Add the salt to the flour.

Beat the eggs.


In a pot, boil the water and butter together over high heat.

Add the flour, reduce the heat to low, and stir like a maniac with a wooden spoon until the mixture forms a ball.

Remove the dough from the heat and add the eggs in little by little.

Set the dough aside and start heating the oil for frying (two inches deep in the pan).  Then, prepare the drinking chocolate.

If you have a mix you’d like to use, prepare according to directions.  I dissolved this in boiled milk as I am a good girl and do what I’m told.  Otherwise, dissolve the cornstarch in a cup of milk and set aside.  Add the other cup of milk to the chopped chocolate in a pot and melt over medium-low heat.  Whisk in the sugar and cornstarch, then reduce the heat to low and whisk constantly until the chocolate thickens – about five minutes.  Remove from heat and reserve in a warm place, whisking from time to time to get rid of any extra lumps and/or break the skin that forms on top.

When the oil has reached 360 F (ie, boiling oh my god that’s hot), start frying your churros in 6 inch tubes. How to make these tubes?

In Spain they sell churro makers on the cheap, but a pastry bag with a large star tip would work equally marvelously.  As I was at my dad’s place, I opted for the easiest option: a gallon-size ziplock bag with the tip cut off.

Fry!
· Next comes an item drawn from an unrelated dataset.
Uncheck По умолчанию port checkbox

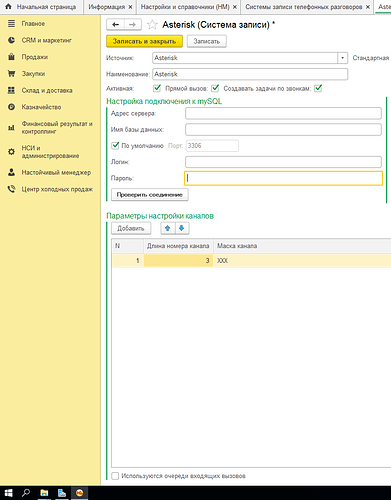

Fry each churro for two minutes, flip it, then fry for two minutes more.  When they are a nice golden brown, they are done.  Drain on a paper towel.  If you’d like, roll in cinnamon sugar.

Do not make these ahead!  They are best hot, fresh, and crunchy.

Fry up all your churros and munch on through, dipping in the chocolate until there are no more.  Then drink your chocolate if you dare.

Buen provecho!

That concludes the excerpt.